Data for locating text and elements
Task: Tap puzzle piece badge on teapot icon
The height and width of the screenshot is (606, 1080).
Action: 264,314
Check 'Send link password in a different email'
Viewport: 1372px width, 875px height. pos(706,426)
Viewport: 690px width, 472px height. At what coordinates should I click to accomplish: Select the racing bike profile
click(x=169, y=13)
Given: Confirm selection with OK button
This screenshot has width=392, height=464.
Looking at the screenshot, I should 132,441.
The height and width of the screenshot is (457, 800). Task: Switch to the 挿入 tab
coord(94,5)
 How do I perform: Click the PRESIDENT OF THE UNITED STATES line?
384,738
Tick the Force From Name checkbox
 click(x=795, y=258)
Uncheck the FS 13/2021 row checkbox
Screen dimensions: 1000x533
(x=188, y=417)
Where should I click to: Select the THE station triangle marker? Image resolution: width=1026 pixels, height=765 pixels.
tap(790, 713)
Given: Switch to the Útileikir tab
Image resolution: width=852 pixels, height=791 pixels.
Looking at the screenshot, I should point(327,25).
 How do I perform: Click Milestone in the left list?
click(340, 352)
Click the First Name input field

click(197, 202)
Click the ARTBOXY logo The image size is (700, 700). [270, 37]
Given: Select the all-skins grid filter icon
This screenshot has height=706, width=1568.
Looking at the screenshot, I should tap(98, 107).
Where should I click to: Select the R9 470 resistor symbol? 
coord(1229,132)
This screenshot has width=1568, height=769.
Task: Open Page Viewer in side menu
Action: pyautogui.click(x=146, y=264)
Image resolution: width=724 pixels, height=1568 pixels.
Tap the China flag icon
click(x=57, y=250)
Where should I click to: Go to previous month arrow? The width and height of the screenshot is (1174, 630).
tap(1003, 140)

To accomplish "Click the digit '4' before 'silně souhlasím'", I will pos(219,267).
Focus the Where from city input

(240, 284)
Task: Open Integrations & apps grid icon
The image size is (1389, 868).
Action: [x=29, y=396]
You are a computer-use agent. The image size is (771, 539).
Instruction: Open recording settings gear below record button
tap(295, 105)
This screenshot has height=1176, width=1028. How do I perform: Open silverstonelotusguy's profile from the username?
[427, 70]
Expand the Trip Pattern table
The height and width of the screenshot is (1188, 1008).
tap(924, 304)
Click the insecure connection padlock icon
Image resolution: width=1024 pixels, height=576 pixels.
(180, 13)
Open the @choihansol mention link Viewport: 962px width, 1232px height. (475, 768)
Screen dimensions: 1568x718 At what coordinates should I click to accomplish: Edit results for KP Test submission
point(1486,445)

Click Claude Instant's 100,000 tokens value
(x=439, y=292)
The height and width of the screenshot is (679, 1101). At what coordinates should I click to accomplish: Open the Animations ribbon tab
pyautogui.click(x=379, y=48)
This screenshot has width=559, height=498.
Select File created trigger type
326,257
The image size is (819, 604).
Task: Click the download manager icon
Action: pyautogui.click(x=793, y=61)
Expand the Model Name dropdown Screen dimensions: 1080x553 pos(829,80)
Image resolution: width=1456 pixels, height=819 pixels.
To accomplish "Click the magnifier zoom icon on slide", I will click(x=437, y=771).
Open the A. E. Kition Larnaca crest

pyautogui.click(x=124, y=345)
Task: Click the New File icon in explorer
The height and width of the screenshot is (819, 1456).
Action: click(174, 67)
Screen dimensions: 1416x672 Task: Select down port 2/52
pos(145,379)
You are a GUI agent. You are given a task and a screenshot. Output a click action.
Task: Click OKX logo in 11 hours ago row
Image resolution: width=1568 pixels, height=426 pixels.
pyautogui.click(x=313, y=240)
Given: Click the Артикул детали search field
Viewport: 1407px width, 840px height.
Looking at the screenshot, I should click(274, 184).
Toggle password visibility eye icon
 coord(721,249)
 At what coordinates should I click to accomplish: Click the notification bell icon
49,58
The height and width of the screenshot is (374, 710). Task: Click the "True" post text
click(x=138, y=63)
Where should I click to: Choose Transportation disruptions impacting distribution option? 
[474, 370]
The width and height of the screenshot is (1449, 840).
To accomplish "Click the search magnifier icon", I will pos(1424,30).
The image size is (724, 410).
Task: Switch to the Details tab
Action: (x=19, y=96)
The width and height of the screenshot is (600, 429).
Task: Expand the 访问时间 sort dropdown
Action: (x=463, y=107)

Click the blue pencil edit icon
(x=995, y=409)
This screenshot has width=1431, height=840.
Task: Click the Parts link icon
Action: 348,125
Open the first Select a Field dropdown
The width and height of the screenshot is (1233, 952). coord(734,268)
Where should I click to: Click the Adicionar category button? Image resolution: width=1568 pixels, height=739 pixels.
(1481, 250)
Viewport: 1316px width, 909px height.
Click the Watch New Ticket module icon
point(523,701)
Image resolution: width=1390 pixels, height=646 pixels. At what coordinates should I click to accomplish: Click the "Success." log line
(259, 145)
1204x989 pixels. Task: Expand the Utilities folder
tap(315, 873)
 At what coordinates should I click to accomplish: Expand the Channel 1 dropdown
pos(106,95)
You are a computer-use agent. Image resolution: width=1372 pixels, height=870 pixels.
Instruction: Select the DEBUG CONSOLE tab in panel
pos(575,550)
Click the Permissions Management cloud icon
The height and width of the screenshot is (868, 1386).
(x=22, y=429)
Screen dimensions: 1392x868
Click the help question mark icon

◆ **What is asked**
Copy out, word for word, the lines of the data starting at the line with "Viewport: 690px width, 472px" and ending at the line with "Looking at the screenshot, I should 132,441.", both included.

◆ **Written solution**
Viewport: 690px width, 472px height. At what coordinates should I click to accomplish: Select the racing bike profile
click(x=169, y=13)
Given: Confirm selection with OK button
This screenshot has width=392, height=464.
Looking at the screenshot, I should 132,441.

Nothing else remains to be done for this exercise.